Monday, August 6, 2012

ocean cable

1/2 Canadian Club Whisky (1 1/2 oz Alberta Premium)
1/3 Lillet Blanc (1 oz Cocchi Americano)
1/6 Brandy (1/2 oz Pedro Domecq Fundador Solera Reserva)
1 dash Angostura Bitters

Stir with ice and strain into a cocktail glass.

Two Thursdays ago, we decided to make one of the original drinks in the 1937 Café Royal Cocktail Book, the Ocean Cable, that called for Canadian whisky. Though we lack Canadian Club, I do have a bottle of Alberta Premium that Marc Smolinski of A Drinker's Peace brought with him from Vancouver and gifted me at Tales of the Cocktail in 2011. Surprisingly the history of ocean cables for communication is much older than the book and pretty much all cocktail books for that matter. The first trans-Atlantic cable was successfully laid down in 1858 and telegraphs were able to be sent for 3 weeks before the cable failed; however, the project was labeled a success for it sped up messages that were otherwise being sent by boat from 10 days to a few hours. Later cable projects came with greater success as engineers improved materials and manufacturing techniques to increase transmission speeds and cable longevity.
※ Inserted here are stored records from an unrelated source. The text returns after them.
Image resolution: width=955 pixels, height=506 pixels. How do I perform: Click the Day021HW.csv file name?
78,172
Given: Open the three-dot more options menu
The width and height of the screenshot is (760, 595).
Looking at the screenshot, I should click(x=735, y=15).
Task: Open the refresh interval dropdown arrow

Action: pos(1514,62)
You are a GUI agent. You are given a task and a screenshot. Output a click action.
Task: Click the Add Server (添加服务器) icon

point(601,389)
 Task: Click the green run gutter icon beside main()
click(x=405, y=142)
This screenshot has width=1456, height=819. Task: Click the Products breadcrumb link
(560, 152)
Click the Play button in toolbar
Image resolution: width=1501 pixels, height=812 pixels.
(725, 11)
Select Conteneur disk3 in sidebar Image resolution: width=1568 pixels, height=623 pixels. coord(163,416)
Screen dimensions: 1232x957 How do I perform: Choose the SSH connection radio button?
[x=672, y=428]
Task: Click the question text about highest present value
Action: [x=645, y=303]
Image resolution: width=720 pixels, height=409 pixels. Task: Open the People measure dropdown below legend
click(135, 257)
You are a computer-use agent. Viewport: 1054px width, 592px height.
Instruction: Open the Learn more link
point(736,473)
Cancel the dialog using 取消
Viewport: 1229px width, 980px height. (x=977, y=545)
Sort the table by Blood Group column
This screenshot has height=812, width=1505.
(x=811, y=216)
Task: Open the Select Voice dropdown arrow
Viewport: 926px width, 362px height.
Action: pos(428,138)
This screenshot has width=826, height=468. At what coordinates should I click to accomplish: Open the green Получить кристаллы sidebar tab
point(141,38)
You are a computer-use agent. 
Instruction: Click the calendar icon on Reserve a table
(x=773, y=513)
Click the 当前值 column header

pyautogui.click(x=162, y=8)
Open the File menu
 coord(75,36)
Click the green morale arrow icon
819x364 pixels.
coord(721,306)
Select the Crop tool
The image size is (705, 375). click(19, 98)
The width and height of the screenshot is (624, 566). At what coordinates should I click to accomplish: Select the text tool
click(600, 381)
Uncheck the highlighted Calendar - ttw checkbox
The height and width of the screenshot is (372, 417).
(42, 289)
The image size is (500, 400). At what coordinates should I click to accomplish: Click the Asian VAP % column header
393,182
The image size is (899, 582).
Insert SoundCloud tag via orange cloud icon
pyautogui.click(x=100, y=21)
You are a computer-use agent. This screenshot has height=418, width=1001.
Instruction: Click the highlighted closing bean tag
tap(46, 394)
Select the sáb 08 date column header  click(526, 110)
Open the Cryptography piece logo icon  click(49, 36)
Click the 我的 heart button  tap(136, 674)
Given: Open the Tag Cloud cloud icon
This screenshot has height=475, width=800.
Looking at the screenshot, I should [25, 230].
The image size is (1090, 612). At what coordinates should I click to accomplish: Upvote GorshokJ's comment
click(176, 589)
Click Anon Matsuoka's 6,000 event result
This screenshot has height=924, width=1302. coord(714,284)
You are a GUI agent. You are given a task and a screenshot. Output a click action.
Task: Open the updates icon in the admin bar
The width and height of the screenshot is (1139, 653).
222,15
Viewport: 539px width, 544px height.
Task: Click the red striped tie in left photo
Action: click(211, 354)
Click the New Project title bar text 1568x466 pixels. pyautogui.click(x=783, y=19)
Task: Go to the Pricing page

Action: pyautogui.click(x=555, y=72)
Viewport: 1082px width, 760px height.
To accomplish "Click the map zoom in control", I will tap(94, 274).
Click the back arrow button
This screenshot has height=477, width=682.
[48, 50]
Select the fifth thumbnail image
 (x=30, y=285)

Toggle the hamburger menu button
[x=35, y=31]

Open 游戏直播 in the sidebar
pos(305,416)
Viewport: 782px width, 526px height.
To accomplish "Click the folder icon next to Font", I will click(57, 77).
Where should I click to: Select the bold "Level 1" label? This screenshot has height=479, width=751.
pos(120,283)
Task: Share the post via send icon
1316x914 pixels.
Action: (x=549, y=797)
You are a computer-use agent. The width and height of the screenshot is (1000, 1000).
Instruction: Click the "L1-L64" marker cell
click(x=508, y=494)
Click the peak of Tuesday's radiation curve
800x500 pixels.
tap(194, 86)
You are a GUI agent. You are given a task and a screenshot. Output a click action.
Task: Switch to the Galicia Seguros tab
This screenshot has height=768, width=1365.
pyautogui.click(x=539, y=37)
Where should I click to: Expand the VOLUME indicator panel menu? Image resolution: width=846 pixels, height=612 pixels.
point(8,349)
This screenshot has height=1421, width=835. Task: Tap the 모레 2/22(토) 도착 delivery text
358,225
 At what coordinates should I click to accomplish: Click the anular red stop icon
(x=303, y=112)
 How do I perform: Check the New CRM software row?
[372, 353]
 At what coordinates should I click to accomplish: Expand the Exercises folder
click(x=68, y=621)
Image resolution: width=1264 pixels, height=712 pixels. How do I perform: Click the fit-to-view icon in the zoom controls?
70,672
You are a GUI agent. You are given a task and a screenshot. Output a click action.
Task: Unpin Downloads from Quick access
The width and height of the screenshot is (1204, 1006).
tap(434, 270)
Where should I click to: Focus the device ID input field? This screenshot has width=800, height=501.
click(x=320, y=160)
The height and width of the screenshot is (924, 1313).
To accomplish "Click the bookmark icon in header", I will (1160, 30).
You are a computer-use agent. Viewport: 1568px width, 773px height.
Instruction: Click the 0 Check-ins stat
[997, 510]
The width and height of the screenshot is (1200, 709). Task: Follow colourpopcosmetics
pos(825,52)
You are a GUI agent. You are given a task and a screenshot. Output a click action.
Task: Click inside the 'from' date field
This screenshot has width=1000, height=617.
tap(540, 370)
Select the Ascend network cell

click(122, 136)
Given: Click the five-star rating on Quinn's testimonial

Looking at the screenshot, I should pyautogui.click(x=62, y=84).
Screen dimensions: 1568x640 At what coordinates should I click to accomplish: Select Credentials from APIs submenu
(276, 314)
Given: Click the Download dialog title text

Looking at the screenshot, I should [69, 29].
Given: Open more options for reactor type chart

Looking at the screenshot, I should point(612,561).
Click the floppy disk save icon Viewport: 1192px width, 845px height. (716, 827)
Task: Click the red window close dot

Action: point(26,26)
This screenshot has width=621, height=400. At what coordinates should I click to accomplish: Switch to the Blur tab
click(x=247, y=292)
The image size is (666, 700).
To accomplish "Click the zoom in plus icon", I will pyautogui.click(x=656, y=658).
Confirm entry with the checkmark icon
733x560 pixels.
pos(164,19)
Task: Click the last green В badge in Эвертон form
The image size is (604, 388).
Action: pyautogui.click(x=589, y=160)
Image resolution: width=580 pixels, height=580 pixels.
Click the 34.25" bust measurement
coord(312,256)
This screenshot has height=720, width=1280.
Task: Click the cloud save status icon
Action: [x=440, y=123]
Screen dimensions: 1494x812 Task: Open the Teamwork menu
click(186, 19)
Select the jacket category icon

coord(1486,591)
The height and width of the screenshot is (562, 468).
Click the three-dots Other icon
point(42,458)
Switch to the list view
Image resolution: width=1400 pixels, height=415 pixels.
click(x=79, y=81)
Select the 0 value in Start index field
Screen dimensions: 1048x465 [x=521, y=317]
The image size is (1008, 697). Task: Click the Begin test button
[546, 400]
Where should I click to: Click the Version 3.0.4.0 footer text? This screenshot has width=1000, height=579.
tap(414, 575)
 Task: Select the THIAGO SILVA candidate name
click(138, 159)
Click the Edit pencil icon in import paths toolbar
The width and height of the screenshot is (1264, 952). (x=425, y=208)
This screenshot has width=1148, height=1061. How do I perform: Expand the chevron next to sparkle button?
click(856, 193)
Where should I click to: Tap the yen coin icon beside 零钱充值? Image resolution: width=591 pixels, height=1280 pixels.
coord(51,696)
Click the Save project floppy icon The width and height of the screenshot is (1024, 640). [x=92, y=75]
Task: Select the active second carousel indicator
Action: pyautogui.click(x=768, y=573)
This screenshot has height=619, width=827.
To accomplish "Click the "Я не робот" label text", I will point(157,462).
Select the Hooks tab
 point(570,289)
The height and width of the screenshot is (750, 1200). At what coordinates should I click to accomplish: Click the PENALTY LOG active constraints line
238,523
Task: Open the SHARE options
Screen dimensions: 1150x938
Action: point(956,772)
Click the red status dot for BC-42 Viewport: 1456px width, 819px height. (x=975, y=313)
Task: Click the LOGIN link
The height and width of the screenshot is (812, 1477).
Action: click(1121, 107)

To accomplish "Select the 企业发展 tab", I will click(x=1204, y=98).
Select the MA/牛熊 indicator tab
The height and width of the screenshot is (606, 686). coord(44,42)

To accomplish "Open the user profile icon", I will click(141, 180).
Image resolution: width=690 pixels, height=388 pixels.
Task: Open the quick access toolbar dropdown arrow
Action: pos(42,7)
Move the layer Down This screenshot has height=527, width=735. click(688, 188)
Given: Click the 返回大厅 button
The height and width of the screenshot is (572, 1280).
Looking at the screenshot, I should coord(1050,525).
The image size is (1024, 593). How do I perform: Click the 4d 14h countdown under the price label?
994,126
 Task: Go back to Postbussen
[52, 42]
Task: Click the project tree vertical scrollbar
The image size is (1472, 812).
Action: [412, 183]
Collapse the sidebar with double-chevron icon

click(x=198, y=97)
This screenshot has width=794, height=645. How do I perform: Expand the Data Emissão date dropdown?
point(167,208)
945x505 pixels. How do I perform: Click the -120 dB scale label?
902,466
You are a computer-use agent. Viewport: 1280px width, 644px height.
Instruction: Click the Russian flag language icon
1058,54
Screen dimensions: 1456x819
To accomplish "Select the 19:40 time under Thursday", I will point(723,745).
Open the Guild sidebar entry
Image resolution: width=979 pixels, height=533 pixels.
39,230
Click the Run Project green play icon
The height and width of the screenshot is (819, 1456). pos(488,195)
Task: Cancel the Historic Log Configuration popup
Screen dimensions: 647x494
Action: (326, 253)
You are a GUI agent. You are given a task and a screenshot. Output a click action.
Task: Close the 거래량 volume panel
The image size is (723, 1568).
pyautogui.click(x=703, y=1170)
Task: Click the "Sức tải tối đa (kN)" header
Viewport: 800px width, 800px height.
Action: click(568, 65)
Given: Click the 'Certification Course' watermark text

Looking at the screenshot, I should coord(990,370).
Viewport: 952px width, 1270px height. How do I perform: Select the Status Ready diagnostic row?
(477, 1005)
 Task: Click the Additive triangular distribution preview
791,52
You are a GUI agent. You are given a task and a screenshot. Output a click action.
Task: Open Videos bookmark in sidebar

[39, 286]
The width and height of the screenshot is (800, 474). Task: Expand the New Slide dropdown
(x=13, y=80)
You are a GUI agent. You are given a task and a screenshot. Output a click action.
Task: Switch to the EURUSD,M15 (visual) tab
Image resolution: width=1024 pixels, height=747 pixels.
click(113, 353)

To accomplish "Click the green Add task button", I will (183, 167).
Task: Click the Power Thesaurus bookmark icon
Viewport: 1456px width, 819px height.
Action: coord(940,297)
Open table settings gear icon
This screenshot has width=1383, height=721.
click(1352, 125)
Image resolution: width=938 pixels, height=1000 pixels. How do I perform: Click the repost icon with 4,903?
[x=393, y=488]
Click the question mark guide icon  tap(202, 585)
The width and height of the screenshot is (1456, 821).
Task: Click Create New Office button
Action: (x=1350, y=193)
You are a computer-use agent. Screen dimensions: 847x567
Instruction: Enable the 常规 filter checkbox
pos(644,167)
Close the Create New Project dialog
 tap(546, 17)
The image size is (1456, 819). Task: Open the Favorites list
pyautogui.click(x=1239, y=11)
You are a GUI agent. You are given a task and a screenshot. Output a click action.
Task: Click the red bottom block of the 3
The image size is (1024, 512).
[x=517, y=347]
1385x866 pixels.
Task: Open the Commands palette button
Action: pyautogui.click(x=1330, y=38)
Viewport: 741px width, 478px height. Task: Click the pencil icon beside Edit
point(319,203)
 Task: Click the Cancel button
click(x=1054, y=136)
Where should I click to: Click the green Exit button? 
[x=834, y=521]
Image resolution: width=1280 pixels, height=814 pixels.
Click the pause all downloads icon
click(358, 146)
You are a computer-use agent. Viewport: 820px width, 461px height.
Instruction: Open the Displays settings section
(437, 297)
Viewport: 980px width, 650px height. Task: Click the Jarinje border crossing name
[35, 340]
By 1937, the trans-Atlantic cable would have been old hat but still something very worthwhile to raise a drink over.
The Ocean Cable began with an Angostura spice aroma along with vanilla notes from the whisky. The sip then offered Cocchi's citrus-wine flavors and some of the Spanish brandy's grape. Finally, the whisky, brandy, and Angostura Bitters rounded out the swallow. Overall, the drink was a light oddball of a Manhattan variation. The Canadian whisky I used is a lot lighter than any rye or Bourbon I have tasted; therefore, the Cocchi Americano paired rather well with it (akin to the relative strengths of rye versus sweet vermouth) instead of being overwhelmed. However, the Angostura Bitters took a larger role in the drink than in a Manhattan so perhaps cutting down on the dash size might aid the balance here.